» **YOUR ASSIGNMENT**
The response must consist of the lines below from the one with "[tabpanel] (1312, 314)" through the one with "[VKontakte] (198, 2542)", exactly as they appear and with both ends kept.

» **DATA SUPPLIED**
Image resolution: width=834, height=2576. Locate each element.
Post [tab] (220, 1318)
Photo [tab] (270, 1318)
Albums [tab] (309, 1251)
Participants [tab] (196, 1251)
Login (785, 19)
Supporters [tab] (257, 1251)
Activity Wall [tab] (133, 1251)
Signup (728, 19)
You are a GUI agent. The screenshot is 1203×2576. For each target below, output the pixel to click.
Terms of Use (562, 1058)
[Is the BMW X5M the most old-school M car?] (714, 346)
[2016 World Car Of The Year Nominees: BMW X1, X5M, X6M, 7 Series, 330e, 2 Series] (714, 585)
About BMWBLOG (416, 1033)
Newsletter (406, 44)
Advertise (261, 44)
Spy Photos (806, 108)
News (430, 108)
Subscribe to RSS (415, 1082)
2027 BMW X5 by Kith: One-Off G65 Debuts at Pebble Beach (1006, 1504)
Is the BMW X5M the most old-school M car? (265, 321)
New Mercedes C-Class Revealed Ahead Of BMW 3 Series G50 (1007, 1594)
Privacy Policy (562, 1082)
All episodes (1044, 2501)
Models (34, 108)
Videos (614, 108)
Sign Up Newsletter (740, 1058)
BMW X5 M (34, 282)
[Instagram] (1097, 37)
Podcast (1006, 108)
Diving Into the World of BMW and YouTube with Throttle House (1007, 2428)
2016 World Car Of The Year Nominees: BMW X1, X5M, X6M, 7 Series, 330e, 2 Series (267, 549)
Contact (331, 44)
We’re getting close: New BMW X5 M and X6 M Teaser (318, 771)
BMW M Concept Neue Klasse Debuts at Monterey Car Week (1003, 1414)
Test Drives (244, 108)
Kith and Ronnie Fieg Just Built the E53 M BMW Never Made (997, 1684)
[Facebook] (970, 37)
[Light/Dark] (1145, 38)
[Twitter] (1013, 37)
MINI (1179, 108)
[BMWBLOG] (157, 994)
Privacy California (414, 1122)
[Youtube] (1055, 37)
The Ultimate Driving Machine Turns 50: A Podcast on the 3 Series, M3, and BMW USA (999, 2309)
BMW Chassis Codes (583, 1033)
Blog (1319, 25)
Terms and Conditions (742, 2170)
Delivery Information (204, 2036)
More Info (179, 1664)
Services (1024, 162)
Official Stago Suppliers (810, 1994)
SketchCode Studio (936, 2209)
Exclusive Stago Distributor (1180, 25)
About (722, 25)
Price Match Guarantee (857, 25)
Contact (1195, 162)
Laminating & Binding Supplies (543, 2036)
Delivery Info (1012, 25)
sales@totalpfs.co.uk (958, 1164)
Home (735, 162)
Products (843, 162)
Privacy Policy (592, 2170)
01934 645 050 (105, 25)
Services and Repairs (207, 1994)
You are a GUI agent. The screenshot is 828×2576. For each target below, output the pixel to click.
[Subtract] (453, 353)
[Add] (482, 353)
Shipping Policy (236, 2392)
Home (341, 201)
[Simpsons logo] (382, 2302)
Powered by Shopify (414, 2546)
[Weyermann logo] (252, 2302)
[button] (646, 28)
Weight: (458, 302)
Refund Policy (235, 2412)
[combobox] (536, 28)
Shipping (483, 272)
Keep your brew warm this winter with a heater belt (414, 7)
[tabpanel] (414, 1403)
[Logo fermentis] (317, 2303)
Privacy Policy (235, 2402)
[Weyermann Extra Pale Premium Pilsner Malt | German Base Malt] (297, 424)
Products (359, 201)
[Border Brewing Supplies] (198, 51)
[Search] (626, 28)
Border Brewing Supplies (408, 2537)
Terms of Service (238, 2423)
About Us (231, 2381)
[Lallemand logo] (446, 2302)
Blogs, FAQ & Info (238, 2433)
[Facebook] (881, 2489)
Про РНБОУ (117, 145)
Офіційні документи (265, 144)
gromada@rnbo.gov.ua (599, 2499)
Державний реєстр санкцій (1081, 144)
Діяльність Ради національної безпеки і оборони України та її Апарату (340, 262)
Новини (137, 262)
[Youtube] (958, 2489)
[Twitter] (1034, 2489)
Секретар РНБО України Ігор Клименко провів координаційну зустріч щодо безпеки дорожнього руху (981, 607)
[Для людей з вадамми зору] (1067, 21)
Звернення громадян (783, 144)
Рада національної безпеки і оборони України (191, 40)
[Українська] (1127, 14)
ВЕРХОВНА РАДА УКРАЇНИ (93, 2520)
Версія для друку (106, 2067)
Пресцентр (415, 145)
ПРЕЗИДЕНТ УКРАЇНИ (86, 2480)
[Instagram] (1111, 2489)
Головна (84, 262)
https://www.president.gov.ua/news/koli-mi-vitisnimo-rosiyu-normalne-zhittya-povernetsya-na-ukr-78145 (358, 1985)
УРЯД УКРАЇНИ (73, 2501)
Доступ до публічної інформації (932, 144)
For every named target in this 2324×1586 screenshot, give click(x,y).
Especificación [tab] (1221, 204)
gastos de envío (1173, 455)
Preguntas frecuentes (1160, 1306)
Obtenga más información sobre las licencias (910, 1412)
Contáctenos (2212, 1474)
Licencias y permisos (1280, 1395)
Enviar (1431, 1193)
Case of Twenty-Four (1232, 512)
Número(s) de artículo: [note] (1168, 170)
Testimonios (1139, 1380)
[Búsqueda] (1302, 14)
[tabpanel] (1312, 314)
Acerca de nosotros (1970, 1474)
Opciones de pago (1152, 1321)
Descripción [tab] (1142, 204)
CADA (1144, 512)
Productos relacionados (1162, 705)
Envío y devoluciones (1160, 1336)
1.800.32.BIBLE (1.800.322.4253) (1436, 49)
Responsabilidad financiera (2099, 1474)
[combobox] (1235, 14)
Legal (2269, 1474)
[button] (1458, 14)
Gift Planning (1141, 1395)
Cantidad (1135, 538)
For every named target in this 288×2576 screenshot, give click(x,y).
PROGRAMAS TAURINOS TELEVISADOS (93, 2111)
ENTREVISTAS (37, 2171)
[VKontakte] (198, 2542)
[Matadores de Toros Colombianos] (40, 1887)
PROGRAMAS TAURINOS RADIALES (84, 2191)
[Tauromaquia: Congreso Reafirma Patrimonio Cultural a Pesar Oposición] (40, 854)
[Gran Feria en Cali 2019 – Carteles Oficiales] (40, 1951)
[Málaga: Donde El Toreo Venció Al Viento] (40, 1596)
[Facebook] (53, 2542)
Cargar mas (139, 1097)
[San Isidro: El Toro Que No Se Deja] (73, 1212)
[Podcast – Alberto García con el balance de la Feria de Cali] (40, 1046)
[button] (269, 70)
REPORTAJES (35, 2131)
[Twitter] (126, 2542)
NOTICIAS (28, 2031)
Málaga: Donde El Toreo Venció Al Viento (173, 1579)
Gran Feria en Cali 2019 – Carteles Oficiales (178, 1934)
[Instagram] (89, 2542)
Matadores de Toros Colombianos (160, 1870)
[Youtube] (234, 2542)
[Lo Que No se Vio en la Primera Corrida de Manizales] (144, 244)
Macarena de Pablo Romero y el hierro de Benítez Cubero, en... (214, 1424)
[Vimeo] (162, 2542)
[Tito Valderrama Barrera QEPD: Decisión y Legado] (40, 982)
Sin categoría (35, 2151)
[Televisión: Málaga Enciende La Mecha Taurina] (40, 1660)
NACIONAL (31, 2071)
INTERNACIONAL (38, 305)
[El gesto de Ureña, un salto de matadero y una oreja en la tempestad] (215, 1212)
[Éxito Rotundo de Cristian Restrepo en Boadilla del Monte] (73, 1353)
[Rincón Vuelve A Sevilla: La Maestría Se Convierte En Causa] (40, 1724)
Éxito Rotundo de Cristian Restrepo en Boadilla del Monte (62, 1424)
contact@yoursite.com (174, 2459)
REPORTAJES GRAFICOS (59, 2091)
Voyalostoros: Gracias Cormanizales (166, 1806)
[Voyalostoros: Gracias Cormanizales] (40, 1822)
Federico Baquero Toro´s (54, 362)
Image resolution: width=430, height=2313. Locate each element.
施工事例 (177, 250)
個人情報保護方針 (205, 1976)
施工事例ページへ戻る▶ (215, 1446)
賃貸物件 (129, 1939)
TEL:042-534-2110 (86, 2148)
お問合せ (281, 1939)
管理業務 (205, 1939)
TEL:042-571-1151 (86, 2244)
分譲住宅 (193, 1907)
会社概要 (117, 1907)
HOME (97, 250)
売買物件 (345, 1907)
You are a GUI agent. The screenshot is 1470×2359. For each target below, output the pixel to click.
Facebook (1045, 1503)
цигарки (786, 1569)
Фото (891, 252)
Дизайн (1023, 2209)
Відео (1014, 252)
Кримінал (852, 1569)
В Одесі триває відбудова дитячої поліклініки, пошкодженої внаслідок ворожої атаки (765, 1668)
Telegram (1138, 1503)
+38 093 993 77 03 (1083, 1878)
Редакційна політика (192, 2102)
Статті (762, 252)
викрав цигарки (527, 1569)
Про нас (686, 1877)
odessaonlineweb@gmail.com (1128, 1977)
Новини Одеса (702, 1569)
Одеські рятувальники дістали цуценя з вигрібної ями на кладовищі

» **REPLY TO THE EXERCISE**
[tabpanel] (1312, 314)
Acerca de nosotros (1970, 1474)
Opciones de pago (1152, 1321)
Descripción [tab] (1142, 204)
CADA (1144, 512)
Productos relacionados (1162, 705)
Envío y devoluciones (1160, 1336)
1.800.32.BIBLE (1.800.322.4253) (1436, 49)
Responsabilidad financiera (2099, 1474)
[combobox] (1235, 14)
Legal (2269, 1474)
[button] (1458, 14)
Gift Planning (1141, 1395)
Cantidad (1135, 538)
For every named target in this 288×2576 screenshot, give click(x,y).
PROGRAMAS TAURINOS TELEVISADOS (93, 2111)
ENTREVISTAS (37, 2171)
[VKontakte] (198, 2542)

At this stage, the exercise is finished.